A monopsony would mean the buyer gets to dictate all the terms, and the seller has to sell at very low price. In this case, TSMC has something very valuable, and Apple is paying a considerable amount (presumably, I haven’t seen real numbers) to the seller to make sure no one else gets it.

In fact, TSMC is a monopoly, the only seller of a much sought after product.

Justsignedup · on Nov 30, 2020

Sounds like apple made multiple specialized processors for specific tasks, built a motherboard around that, and cooked all that into the OS. It's a bit of a cheat since they aren't building a generic computer architecture, but a very very specialized one.

This is different with say Windows architecture. In windows vendors work on generic cpus/gpus/motherboards. Some hardware isn't exactly available or uniformally accessible due to drivers and such. This is kind of the huge benefit Apple has by creating the hardware, OS, drivers, languages and libraries.

zepto · on Nov 30, 2020

This is what they do with everything.
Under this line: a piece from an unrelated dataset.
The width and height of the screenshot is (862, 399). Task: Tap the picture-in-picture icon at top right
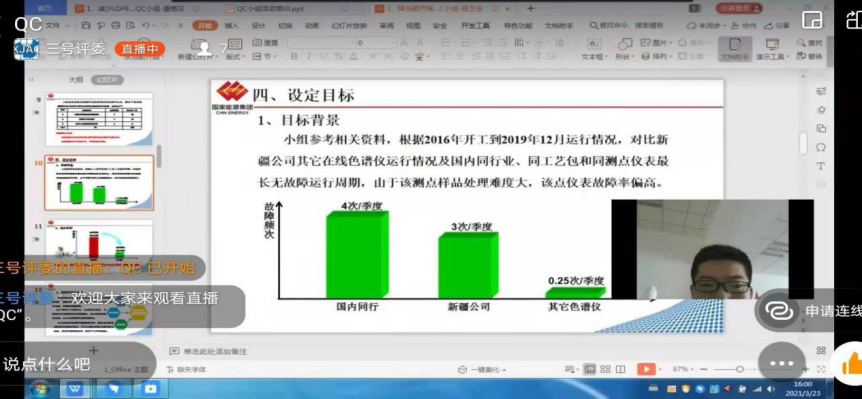pos(812,19)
It is the reason for vertical integration.

Calling it ‘a cheat’ is somewhat weird.

The point is that a general purpose CPU is a bad solution for a personal computer.

The neural engine is about processing the ambiguous world that humans occupy so that the human doesn’t have to translate so much for the computer.

The GPU is about communicating visually with humans.

reallydontask · on Nov 30, 2020

GP said a bit of a cheat not that it was cheating.

Point is that if you try to run a different OS, it will likely run slower, perhaps significantly slower than running macOS

bee_rider · on Nov 30, 2020

Anecdotally, I saw some folks on reddit's linux board that were running Linux in virtual machines on the M1 and getting quite decent results.

zepto · on Nov 30, 2020

Given that the individual cores benchmark at the very high end of any core available today, this is almost certainly not significant.

If another OS doesn’t take advantage of the specialized processors, it will run slower, but only on specialized loads.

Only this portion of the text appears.